● **EXERCISE BRIEF**:
Copy each line of the following material that has the string "agent".

● **RECORDS PROVIDED**:
↓↓↓
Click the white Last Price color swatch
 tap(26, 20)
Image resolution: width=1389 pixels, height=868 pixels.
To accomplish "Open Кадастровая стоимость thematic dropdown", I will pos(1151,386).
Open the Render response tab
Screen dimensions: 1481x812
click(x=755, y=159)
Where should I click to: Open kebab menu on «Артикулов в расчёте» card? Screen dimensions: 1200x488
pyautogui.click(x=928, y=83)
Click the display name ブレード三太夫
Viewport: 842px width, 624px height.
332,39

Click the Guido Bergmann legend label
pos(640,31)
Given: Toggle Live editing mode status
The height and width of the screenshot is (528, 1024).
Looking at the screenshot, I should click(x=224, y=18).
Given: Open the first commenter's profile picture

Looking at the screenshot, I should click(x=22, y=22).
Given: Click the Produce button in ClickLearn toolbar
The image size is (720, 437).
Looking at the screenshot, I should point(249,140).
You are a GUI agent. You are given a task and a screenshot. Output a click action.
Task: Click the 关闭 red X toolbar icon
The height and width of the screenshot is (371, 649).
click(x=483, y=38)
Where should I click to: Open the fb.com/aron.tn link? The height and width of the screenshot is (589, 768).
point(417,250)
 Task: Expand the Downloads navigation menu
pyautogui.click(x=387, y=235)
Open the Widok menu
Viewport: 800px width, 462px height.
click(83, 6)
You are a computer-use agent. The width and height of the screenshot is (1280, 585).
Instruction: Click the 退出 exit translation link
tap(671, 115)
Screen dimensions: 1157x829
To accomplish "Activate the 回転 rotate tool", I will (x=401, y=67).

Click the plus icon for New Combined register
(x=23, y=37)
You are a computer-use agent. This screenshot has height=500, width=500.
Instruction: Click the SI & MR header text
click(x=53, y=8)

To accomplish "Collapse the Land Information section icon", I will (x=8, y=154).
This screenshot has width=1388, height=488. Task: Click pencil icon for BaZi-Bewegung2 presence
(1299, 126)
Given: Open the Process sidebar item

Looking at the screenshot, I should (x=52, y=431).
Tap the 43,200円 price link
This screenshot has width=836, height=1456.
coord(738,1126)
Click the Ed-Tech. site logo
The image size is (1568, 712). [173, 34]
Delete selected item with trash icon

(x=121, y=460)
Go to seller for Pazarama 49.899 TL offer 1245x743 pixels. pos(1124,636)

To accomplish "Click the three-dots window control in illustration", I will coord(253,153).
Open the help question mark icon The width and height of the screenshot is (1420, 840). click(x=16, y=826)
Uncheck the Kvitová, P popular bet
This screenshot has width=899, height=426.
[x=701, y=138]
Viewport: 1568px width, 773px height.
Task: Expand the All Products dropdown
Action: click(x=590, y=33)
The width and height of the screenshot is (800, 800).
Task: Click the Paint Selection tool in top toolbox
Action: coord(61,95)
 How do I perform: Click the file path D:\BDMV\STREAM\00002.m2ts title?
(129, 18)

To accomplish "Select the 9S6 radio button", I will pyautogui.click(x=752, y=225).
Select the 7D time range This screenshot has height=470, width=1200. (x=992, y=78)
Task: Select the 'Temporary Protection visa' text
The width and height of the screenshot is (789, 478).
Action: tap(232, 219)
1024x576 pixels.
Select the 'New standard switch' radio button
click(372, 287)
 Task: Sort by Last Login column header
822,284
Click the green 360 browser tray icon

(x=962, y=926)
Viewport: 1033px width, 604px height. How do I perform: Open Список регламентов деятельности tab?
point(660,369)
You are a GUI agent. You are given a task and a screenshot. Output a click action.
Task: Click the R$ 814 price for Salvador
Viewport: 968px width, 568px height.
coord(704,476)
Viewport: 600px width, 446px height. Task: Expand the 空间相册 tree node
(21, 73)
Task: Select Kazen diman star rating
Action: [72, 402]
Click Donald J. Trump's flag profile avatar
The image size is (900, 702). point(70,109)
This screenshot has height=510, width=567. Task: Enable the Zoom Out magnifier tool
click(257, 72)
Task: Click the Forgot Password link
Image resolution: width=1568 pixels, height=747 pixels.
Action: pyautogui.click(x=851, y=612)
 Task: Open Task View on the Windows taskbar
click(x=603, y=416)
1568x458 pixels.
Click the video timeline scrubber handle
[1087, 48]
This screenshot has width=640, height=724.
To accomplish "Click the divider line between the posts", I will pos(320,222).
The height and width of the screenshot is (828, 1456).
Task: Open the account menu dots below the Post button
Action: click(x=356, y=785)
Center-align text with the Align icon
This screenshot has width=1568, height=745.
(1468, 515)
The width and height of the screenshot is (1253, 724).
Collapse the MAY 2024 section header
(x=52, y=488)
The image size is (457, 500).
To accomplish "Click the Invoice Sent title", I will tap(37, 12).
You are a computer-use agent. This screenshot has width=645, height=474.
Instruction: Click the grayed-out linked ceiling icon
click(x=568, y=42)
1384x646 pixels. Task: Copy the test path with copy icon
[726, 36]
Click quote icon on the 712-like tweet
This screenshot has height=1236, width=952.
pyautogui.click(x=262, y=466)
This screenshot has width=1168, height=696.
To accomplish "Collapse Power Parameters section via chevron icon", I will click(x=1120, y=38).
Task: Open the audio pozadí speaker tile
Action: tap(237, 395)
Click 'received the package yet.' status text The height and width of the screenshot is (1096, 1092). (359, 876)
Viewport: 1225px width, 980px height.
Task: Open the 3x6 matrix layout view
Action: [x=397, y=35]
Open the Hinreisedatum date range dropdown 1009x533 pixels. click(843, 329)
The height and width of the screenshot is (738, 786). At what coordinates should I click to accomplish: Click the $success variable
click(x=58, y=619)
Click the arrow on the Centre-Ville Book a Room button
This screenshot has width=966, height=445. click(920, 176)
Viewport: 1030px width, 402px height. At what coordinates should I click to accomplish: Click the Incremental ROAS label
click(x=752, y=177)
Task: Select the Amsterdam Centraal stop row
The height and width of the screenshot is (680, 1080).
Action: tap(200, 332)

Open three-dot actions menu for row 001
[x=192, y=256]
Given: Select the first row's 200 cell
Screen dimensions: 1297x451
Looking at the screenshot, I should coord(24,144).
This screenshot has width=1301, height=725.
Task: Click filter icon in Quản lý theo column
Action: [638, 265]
↑↑↑
● **THE ANSWER**:
You are a GUI agent. You are given a task and a screenshot. Output a click action.
You are a computer-use agent. The width and height of the screenshot is (1280, 585).
You are a computer-use agent. This screenshot has height=500, width=500.
You are a GUI agent. You are given a task and a screenshot. Output a click action.
You are a computer-use agent. This screenshot has width=645, height=474.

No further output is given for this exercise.